**What to do**
Change every "Viewport" in the entries below to "Display area" and keep everything else the same.
*** Record excerpts ***
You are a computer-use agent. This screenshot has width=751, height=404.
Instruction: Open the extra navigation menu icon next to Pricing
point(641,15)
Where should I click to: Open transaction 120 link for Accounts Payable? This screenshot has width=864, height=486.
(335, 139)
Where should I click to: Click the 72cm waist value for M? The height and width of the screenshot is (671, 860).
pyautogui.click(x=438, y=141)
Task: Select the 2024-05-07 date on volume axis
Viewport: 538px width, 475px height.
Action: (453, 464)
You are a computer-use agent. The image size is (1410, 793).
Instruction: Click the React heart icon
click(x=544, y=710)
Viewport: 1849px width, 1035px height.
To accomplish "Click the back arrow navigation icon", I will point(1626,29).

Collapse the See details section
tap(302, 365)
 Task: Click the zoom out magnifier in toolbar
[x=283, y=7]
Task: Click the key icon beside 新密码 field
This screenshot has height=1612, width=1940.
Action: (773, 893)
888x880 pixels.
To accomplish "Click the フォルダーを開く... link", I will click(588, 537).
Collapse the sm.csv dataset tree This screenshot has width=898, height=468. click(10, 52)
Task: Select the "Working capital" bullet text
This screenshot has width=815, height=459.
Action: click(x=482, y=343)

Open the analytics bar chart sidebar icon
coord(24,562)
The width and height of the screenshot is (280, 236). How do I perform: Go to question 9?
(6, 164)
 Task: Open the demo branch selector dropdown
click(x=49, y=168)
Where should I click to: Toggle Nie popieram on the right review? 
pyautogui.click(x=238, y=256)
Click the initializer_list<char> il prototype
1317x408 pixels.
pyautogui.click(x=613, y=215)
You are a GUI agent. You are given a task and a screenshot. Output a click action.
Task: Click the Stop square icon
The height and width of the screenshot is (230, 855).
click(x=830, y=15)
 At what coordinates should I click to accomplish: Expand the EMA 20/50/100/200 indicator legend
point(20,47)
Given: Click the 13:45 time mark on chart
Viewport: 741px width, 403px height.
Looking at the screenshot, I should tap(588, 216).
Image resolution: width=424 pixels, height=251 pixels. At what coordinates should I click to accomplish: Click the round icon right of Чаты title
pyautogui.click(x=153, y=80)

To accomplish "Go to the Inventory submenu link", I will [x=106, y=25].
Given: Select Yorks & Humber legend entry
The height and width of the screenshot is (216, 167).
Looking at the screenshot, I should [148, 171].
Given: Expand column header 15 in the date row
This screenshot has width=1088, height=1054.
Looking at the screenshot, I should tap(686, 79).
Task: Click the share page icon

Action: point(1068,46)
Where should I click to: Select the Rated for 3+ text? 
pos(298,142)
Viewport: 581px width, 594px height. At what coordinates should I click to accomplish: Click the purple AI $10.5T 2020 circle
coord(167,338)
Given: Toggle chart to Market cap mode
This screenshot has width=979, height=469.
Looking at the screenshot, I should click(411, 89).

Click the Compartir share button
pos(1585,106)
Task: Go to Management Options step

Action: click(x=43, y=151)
***
**Result for this exercise**
You are a computer-use agent. This screenshot has width=751, height=404.
Instruction: Open the extra navigation menu icon next to Pricing
point(641,15)
Where should I click to: Open transaction 120 link for Accounts Payable? This screenshot has width=864, height=486.
(335, 139)
Where should I click to: Click the 72cm waist value for M? The height and width of the screenshot is (671, 860).
pyautogui.click(x=438, y=141)
Task: Select the 2024-05-07 date on volume axis
Display area: 538px width, 475px height.
Action: (453, 464)
You are a computer-use agent. The image size is (1410, 793).
Instruction: Click the React heart icon
click(x=544, y=710)
Display area: 1849px width, 1035px height.
To accomplish "Click the back arrow navigation icon", I will point(1626,29).

Collapse the See details section
tap(302, 365)
 Task: Click the zoom out magnifier in toolbar
[x=283, y=7]
Task: Click the key icon beside 新密码 field
This screenshot has height=1612, width=1940.
Action: (773, 893)
888x880 pixels.
To accomplish "Click the フォルダーを開く... link", I will click(588, 537).
Collapse the sm.csv dataset tree This screenshot has width=898, height=468. click(10, 52)
Task: Select the "Working capital" bullet text
This screenshot has width=815, height=459.
Action: click(x=482, y=343)

Open the analytics bar chart sidebar icon
coord(24,562)
The width and height of the screenshot is (280, 236). How do I perform: Go to question 9?
(6, 164)
 Task: Open the demo branch selector dropdown
click(x=49, y=168)
Where should I click to: Toggle Nie popieram on the right review? 
pyautogui.click(x=238, y=256)
Click the initializer_list<char> il prototype
1317x408 pixels.
pyautogui.click(x=613, y=215)
You are a GUI agent. You are given a task and a screenshot. Output a click action.
Task: Click the Stop square icon
The height and width of the screenshot is (230, 855).
click(x=830, y=15)
 At what coordinates should I click to accomplish: Expand the EMA 20/50/100/200 indicator legend
point(20,47)
Given: Click the 13:45 time mark on chart
Display area: 741px width, 403px height.
Looking at the screenshot, I should tap(588, 216).
Image resolution: width=424 pixels, height=251 pixels. At what coordinates should I click to accomplish: Click the round icon right of Чаты title
pyautogui.click(x=153, y=80)

To accomplish "Go to the Inventory submenu link", I will [x=106, y=25].
Given: Select Yorks & Humber legend entry
The height and width of the screenshot is (216, 167).
Looking at the screenshot, I should [148, 171].
Given: Expand column header 15 in the date row
This screenshot has width=1088, height=1054.
Looking at the screenshot, I should tap(686, 79).
Task: Click the share page icon

Action: point(1068,46)
Where should I click to: Select the Rated for 3+ text? 
pos(298,142)
Display area: 581px width, 594px height. At what coordinates should I click to accomplish: Click the purple AI $10.5T 2020 circle
coord(167,338)
Given: Toggle chart to Market cap mode
This screenshot has width=979, height=469.
Looking at the screenshot, I should click(411, 89).

Click the Compartir share button
pos(1585,106)
Task: Go to Management Options step

Action: click(x=43, y=151)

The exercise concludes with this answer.